Instructions for the task —
Below are the entries; return every line among them that holds the word "accomplish".

[Collected data]
=== Begin Enclosure ===

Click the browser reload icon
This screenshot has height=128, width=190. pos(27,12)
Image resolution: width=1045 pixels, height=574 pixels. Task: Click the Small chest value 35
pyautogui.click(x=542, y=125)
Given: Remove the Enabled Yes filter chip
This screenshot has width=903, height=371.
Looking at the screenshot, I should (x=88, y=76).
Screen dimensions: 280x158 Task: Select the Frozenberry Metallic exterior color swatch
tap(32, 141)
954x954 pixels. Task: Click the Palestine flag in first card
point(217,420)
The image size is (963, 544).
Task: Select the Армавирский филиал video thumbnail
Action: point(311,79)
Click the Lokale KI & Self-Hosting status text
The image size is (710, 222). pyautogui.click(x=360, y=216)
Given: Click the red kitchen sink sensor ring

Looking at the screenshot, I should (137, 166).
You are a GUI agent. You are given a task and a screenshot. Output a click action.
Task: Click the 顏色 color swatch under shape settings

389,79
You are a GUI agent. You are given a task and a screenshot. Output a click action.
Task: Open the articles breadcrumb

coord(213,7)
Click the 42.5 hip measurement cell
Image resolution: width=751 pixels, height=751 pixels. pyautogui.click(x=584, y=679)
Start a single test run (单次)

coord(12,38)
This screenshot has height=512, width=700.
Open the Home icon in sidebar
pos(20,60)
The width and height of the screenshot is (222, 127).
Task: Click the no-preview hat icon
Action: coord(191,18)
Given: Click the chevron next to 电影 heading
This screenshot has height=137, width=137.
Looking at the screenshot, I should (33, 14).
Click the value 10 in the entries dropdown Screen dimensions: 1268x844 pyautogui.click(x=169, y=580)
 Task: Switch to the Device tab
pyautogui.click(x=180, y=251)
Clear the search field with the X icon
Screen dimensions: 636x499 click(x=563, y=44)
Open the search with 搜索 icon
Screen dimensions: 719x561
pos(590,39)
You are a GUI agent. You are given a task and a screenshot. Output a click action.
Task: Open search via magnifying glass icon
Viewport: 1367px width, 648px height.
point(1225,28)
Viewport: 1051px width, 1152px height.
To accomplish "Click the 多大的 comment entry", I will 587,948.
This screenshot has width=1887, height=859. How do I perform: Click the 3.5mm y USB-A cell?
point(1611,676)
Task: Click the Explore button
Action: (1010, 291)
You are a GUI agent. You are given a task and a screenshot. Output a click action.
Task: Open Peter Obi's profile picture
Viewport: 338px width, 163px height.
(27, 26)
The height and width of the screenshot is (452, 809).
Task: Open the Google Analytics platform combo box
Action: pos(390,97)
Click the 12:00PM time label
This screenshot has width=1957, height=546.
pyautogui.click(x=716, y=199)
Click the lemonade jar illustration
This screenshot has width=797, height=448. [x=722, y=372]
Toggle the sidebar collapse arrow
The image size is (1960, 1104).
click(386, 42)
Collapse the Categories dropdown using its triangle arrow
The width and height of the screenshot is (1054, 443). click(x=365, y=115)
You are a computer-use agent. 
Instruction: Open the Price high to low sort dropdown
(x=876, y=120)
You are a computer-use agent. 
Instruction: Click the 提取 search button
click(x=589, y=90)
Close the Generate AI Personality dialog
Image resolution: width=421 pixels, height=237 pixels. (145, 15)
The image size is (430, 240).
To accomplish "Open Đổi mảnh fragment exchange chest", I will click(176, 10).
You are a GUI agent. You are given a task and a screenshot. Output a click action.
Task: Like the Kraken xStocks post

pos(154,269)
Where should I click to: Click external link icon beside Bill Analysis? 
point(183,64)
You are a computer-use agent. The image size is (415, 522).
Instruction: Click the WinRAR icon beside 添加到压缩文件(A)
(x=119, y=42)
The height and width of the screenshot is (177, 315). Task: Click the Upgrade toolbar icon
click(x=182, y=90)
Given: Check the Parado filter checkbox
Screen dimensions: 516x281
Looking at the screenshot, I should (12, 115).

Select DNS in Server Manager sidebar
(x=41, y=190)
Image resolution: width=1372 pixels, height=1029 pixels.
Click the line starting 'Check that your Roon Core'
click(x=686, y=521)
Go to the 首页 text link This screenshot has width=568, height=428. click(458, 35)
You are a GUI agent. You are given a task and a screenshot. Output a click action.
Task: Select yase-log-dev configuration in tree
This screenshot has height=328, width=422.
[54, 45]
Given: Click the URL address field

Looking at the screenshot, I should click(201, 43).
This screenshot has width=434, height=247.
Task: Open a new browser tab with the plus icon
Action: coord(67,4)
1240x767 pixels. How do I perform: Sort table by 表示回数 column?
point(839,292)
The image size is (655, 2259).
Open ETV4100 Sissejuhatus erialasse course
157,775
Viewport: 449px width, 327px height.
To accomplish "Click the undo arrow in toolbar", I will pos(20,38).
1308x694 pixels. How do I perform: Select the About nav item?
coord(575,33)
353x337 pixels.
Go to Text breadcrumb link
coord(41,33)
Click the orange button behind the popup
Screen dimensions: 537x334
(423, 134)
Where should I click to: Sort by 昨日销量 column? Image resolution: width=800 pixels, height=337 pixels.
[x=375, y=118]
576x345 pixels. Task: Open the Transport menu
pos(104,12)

=== End Enclosure ===

Answer for this exercise —
To accomplish "Click the 多大的 comment entry", I will 587,948.
To accomplish "Open Đổi mảnh fragment exchange chest", I will click(176, 10).
To accomplish "Click the undo arrow in toolbar", I will pos(20,38).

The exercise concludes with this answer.